The answer must consist of every line in the records that contains the word "will".

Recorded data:
BEGIN

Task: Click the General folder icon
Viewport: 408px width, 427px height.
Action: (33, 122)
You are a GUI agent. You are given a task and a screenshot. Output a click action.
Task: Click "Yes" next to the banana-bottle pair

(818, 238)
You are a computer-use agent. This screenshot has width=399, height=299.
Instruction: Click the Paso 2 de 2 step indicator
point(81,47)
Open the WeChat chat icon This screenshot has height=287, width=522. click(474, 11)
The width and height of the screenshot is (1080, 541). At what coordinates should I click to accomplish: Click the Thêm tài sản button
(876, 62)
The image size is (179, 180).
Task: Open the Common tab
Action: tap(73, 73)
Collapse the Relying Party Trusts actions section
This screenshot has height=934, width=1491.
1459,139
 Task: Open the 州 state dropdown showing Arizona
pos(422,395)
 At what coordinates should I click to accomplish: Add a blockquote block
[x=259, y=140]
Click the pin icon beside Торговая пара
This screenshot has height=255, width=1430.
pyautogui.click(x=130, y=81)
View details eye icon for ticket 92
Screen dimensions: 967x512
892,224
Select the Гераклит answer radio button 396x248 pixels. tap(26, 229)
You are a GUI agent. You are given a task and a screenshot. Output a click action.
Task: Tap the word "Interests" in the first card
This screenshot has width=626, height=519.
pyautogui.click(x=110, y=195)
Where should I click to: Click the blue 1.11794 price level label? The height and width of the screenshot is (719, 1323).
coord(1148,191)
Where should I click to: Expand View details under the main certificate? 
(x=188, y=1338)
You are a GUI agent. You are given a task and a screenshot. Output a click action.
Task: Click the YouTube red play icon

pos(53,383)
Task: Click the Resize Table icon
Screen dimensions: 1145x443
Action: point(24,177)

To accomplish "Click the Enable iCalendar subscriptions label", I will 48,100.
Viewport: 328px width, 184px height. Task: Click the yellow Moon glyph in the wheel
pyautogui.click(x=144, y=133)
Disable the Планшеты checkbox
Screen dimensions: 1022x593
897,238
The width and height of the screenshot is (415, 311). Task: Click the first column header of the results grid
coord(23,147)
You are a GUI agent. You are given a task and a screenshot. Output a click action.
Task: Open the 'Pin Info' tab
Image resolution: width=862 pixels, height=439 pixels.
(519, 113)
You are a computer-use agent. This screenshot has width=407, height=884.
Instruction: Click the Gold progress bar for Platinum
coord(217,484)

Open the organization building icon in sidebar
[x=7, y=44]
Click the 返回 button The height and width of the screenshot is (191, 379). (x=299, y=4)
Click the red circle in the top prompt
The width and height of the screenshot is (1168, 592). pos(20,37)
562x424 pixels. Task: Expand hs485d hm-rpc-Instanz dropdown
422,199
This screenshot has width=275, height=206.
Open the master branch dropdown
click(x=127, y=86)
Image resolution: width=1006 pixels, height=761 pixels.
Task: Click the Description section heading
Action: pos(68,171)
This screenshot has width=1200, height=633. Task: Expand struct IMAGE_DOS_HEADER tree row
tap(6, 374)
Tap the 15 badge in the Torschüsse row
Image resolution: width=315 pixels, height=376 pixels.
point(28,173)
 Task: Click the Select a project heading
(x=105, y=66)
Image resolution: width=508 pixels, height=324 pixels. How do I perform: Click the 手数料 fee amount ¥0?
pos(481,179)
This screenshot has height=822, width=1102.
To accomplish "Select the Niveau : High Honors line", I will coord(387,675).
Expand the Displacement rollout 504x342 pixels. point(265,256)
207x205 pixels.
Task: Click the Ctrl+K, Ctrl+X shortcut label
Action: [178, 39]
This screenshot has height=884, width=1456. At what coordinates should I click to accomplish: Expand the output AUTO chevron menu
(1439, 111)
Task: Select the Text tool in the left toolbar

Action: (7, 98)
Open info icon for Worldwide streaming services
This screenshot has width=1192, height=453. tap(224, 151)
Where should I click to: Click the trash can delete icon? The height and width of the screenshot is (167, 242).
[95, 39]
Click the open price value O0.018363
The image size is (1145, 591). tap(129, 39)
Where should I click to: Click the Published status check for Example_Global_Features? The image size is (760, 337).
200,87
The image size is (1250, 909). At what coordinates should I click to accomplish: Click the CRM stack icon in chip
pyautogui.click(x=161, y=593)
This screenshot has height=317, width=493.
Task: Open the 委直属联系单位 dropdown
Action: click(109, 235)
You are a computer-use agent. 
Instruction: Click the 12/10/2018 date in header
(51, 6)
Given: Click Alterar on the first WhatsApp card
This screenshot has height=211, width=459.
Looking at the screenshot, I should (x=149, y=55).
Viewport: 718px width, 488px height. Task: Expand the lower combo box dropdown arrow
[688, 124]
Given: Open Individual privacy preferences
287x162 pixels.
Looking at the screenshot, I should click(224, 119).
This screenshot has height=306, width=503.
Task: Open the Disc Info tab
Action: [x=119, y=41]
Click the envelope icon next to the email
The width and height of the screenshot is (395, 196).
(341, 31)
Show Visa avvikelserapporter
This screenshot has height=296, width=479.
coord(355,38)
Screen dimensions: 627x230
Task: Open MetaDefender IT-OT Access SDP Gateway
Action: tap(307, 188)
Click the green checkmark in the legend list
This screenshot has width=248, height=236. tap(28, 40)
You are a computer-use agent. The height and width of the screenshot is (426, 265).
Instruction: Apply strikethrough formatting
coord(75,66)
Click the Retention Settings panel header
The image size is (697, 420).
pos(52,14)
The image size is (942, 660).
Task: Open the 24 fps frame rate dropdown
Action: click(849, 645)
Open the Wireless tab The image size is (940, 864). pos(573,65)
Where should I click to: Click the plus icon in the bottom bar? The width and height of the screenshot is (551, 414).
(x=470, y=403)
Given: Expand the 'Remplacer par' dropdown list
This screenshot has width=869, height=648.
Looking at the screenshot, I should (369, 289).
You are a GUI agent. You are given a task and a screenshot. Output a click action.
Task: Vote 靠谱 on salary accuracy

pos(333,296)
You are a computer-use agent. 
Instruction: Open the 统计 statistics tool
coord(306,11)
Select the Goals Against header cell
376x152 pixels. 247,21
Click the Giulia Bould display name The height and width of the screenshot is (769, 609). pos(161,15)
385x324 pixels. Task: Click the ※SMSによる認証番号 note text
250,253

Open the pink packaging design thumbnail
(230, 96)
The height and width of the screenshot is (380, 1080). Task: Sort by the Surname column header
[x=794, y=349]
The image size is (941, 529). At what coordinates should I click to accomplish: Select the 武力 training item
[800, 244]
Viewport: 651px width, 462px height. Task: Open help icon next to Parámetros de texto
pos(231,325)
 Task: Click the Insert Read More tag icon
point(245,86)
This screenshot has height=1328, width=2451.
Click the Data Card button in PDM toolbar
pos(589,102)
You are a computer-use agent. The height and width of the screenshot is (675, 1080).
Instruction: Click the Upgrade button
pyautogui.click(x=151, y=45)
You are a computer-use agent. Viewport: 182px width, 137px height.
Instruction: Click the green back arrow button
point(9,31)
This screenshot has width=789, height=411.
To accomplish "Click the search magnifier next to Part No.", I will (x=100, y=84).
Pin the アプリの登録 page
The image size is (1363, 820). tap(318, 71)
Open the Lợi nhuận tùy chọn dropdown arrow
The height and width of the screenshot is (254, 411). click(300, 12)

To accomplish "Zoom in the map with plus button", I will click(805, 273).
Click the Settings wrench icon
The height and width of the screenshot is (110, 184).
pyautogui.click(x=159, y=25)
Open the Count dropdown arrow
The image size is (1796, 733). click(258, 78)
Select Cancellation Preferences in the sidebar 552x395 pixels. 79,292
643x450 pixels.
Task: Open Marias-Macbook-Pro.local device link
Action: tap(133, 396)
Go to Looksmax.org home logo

END

- [COMPLETED TASK]:
To accomplish "Click the Enable iCalendar subscriptions label", I will 48,100.
To accomplish "Select the Niveau : High Honors line", I will coord(387,675).
To accomplish "Click the search magnifier next to Part No.", I will (x=100, y=84).
To accomplish "Zoom in the map with plus button", I will click(805, 273).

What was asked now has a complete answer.